日中首脳は対話継続で安保含む協議探れ(2024年11月17日『日本経済新聞』-「社説」)
 
 石破茂首相はペルーで中国の習近平国家主席と会談した。首相就任後、間を置かずトップ会談が実現し、習氏も対日関係に関し「改善と発展のカギを握る時期」と述べた点に注目したい。一方、中国の挑発が目立つ安全保障面での意思疎通は乏しい。関係安定には首脳対話の継続が極めて重要だ。
 習氏は中国による日本産水産物の禁輸を巡り段階的な輸入再開という先の当局合意を再確認した。トップが言及した意義は大きい。中国は一刻も早く決断すべきだ。
 広東省深圳、江蘇省蘇州で起きた日本人学校の児童、関係者の殺傷事件について、習氏は「日本人を含む在中国の外国人の安全を確保する」と述べた。それでも犯人の動機さえ明かされないままでは再発防止策を立てようがない。引き続き中国側に説明を求めたい。
 最大の問題は安保面の抜き差しならない対立だ。2年前には沖縄県の日本の排他的経済水域EEZ)に中国の弾道ミサイルが初めて着弾した。今年8月には長崎県男女群島沖で中国軍機による初の領空侵犯が確認されている。中国、ロシア両軍が連携して日本に圧力をかける動きもある。

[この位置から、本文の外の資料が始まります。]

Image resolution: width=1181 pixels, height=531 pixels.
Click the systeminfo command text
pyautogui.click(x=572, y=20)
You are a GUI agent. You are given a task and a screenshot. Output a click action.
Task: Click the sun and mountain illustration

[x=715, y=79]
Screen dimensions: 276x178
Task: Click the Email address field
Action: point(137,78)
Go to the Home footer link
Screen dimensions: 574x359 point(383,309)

 首相は尖閣諸島を含む東シナ海情勢、中国軍の活動活発化への憂慮を伝えた。台湾海峡の平和と安定が極めて重要だとも指摘した。だが中国側が緊張緩和に向けた一歩を踏み出さなければ、習氏が触れた関係改善には限界がある。
 アステラス製薬の社員ら日本人の拘束問題も依然として未解決だ。具体的な拘束理由もわからない以上、日本企業は安心して社員を中国に派遣できない。経済交流、対中投資が停滞している原因はここにもある。この問題の解決は避けて通れない。中国トップ主導の裁断を強く促したい。
 米国では来年1月、トランプ氏が大統領に再び就く。中国に厳しい人事布陣も明らかになりつつある。対日を含む中国外交の微妙な変化は、トランプ政権をにらんだ動きという指摘もある。ただ、それはあくまで中国側の都合にすぎない。この局面で習政権の対日外交を巡る基本方針が大きく変化したと判断するのは時期尚早だ。

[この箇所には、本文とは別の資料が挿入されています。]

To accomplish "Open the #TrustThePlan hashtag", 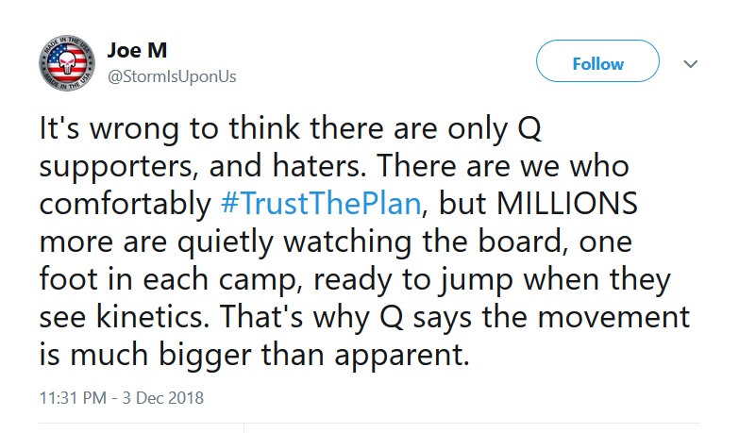I will [x=321, y=204].
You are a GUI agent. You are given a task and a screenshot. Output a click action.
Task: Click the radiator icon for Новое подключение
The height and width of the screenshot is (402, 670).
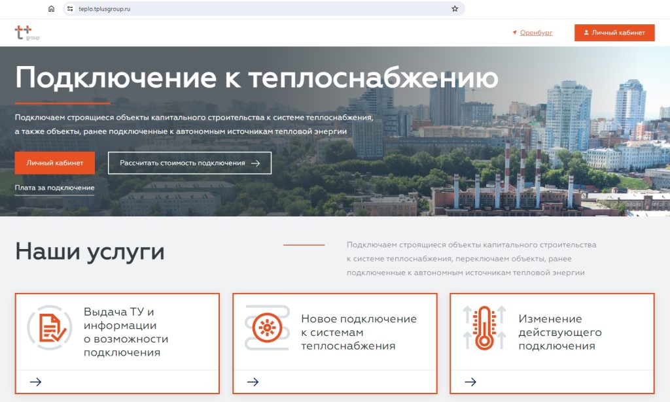click(x=266, y=327)
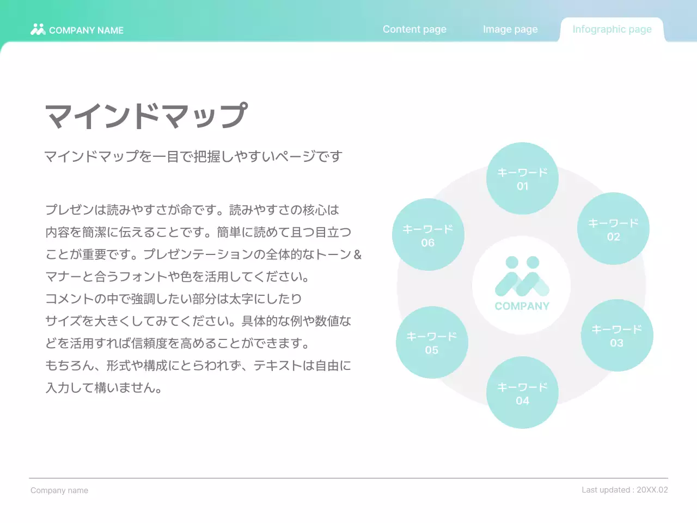Select the キーワード 02 circle
This screenshot has height=523, width=697.
[x=613, y=229]
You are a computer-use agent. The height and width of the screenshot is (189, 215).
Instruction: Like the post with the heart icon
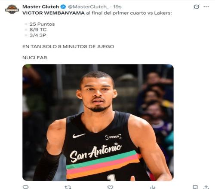point(111,187)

 日本としては、目先の変化に惑わされず、中長期的な視点から安定した関係をめざす必要がある。いずれにせよ大事なのは、強い権限を持つ中国トップとの直接対話の継続だ。首相が得意とする安保含む率直な意見交換を期待する。

日中首脳会談 かみ合ったと喜ぶ関係か(2024年11月17日『産経新聞』-「主張」)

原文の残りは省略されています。